Records from a collection:
»»

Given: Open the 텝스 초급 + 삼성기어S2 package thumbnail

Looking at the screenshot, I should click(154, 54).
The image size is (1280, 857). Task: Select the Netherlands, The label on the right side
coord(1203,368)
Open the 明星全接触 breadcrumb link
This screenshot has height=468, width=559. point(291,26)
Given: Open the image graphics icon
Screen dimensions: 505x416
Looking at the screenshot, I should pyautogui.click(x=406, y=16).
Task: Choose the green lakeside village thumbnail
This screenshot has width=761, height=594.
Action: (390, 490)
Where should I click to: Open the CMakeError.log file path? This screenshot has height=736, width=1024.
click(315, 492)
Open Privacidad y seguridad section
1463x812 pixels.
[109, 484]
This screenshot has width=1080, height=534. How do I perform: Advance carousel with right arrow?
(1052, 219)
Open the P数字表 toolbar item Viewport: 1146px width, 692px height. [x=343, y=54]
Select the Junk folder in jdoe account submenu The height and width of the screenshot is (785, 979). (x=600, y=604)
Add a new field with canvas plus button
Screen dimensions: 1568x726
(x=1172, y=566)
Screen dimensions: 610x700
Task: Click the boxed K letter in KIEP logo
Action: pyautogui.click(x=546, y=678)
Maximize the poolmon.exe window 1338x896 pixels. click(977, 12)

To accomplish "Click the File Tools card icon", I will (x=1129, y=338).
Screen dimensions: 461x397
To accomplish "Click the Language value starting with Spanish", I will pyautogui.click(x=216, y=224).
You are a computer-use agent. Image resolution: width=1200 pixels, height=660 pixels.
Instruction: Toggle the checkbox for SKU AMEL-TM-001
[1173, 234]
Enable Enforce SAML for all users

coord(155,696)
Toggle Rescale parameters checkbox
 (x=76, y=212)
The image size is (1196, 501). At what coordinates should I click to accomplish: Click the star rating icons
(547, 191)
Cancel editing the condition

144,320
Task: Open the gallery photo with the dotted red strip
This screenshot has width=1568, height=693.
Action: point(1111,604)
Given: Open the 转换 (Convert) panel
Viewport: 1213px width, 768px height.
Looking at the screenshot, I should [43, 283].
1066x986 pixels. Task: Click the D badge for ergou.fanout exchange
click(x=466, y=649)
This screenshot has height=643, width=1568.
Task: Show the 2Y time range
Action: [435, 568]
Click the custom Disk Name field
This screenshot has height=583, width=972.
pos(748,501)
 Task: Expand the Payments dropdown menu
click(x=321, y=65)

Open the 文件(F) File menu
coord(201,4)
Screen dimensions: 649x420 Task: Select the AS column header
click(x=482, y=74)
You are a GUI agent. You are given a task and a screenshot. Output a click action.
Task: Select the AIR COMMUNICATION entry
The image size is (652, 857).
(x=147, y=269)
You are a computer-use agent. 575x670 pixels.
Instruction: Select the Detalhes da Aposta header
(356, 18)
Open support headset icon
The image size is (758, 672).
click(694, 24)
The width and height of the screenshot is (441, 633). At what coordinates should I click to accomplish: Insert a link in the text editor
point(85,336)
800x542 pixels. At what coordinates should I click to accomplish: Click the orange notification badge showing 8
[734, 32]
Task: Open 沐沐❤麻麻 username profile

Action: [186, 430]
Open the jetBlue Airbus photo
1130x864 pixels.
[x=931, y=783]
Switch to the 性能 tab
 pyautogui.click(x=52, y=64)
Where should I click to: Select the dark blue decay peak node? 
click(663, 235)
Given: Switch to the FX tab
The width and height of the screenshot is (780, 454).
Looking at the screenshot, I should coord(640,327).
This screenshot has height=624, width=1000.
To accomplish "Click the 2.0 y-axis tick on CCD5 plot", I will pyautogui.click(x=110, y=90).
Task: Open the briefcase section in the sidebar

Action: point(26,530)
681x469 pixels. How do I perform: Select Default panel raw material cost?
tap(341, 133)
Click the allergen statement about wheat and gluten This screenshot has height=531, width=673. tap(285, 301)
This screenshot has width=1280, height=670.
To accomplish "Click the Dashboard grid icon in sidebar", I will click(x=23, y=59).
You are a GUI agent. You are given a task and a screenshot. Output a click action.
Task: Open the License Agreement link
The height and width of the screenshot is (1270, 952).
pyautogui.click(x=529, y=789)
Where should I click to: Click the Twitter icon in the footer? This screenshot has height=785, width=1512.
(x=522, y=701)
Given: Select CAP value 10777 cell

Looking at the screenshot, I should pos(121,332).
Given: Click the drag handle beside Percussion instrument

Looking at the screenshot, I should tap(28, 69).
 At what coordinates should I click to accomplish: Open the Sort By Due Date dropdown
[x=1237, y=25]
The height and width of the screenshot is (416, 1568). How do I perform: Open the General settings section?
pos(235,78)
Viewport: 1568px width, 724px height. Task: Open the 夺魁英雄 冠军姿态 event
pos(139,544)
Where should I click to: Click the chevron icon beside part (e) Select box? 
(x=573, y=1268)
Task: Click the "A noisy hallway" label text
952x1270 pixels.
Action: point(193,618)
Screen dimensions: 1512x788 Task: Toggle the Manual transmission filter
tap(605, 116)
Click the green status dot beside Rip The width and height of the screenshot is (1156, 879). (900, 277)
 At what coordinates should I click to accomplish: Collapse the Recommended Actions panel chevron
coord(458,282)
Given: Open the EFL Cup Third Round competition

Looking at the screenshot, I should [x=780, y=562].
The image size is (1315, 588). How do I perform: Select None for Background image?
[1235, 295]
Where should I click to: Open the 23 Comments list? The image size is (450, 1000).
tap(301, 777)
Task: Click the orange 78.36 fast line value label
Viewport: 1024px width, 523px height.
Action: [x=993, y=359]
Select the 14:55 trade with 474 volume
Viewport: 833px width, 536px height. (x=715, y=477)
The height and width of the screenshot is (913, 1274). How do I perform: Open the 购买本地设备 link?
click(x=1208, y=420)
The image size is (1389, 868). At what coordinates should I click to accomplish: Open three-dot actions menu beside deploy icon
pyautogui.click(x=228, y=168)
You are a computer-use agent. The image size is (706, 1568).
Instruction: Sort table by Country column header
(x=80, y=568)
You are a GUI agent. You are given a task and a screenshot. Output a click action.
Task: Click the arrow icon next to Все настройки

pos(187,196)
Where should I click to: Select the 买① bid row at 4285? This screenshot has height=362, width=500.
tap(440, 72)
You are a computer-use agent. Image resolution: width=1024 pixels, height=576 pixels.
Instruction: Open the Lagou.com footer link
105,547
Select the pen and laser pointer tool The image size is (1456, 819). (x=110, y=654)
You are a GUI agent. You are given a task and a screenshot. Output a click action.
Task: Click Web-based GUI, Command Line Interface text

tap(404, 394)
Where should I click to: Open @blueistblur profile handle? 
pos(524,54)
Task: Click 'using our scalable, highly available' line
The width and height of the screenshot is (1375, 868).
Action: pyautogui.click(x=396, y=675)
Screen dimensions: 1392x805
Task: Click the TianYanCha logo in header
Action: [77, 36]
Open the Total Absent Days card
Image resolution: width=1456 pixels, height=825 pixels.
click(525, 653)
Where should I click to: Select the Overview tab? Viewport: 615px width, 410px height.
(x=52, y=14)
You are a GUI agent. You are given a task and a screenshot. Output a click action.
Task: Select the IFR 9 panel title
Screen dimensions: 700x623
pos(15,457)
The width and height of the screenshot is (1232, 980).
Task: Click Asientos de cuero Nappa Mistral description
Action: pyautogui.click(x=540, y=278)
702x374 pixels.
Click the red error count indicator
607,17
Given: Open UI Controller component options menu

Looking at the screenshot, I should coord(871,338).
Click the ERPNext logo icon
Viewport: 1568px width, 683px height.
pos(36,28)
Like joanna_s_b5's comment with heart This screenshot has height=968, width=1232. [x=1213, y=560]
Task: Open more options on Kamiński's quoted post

««

Task description:
Only the lines from the line with "Select the pen" to the final line of the entries are to be returned, each exactly as written, both ends included.

Your solution:
Select the pen and laser pointer tool The image size is (1456, 819). (x=110, y=654)
You are a GUI agent. You are given a task and a screenshot. Output a click action.
Task: Click Web-based GUI, Command Line Interface text

tap(404, 394)
Where should I click to: Open @blueistblur profile handle? 
pos(524,54)
Task: Click 'using our scalable, highly available' line
The width and height of the screenshot is (1375, 868).
Action: pyautogui.click(x=396, y=675)
Screen dimensions: 1392x805
Task: Click the TianYanCha logo in header
Action: [77, 36]
Open the Total Absent Days card
Image resolution: width=1456 pixels, height=825 pixels.
click(525, 653)
Where should I click to: Select the Overview tab? Viewport: 615px width, 410px height.
(x=52, y=14)
You are a GUI agent. You are given a task and a screenshot. Output a click action.
Task: Select the IFR 9 panel title
Screen dimensions: 700x623
pos(15,457)
The width and height of the screenshot is (1232, 980).
Task: Click Asientos de cuero Nappa Mistral description
Action: pyautogui.click(x=540, y=278)
702x374 pixels.
Click the red error count indicator
607,17
Given: Open UI Controller component options menu

Looking at the screenshot, I should coord(871,338).
Click the ERPNext logo icon
Viewport: 1568px width, 683px height.
pos(36,28)
Like joanna_s_b5's comment with heart This screenshot has height=968, width=1232. [x=1213, y=560]
Task: Open more options on Kamiński's quoted post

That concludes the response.